Bei Inclusion Handicap, dem Dachverband der Behindertenorganisationen, kennt man das Problem. «Es ist zwar pragmatisch, das bestehende Rollmaterial so zu verteilen, dass es auf allen Strecken ein Mindestmass an barrierefreien Verbindungen gibt», sagt Sprecher Jonas Gerber. Für die Betroffenen sei der aktuelle Zustand dennoch unhaltbar: «Das Gesetz sichert Menschen mit Behinderungen die volle autonome Nutzbarkeit des gesamten ÖV-Angebots zu.»

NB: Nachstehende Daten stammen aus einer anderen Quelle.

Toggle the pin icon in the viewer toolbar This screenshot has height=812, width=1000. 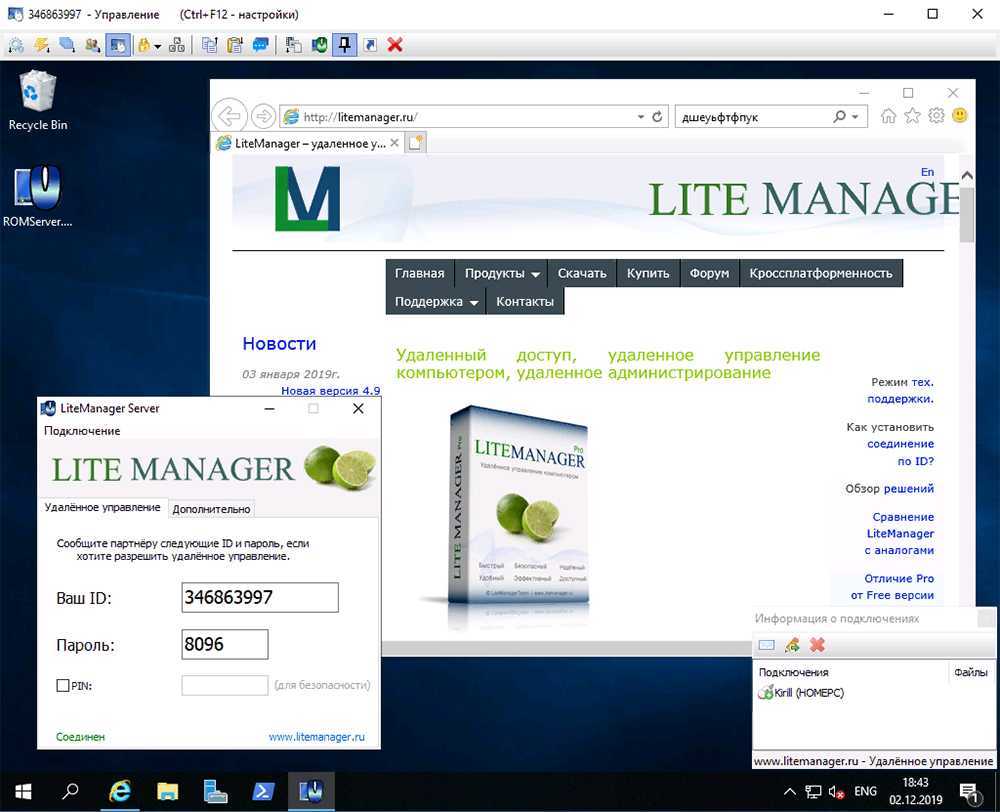click(x=344, y=45)
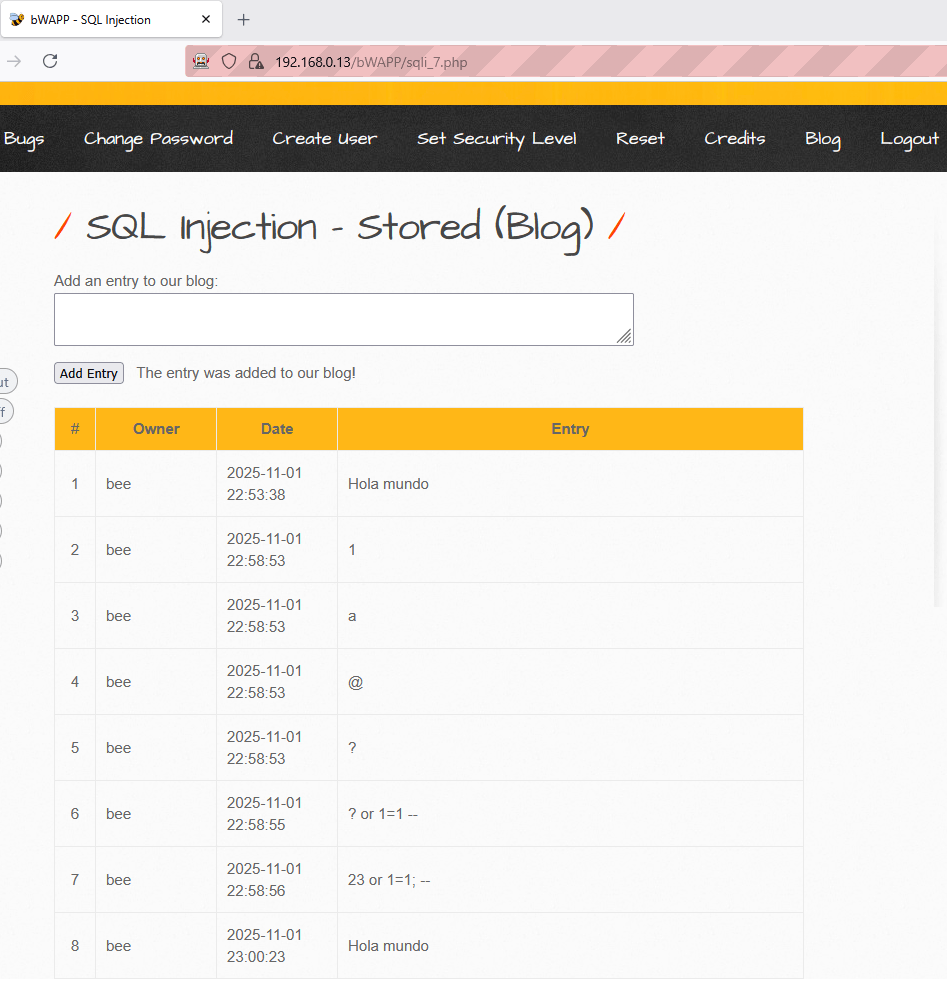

«Stellen Sie sich vor, Sie warten 20 Jahre darauf, den ÖV autonom zu nutzen. Doch kaum ist die Frist abgelaufen, sehen Sie sich stattdessen sogar mit einer Verschlechterung Ihrer persönlichen Situation konfrontiert, weil die Umsetzung verschlafen wurde.»
Sanktionen gefordert
Für volle Barrierefreiheit im ÖV fordert der Verband vom Bund nun griffige Massnahmen in der kürzlich gestarteten Revision des BehiG: «Es braucht eine neue, kurze Umsetzungsfrist, verbindliche Zwischenziele und damit verbundene Sanktionen sowie eine solide Finanzierung.»
Die Betroffenen müssen sich weiter in Geduld üben. Immerhin: Auf Marlies Zimmermanns Verbindung sollen voraussichtlich mit dem Fahrplanwechsel Ende Jahr wieder behindertengerechte Züge rollen – diesmal hoffentlich endgültig.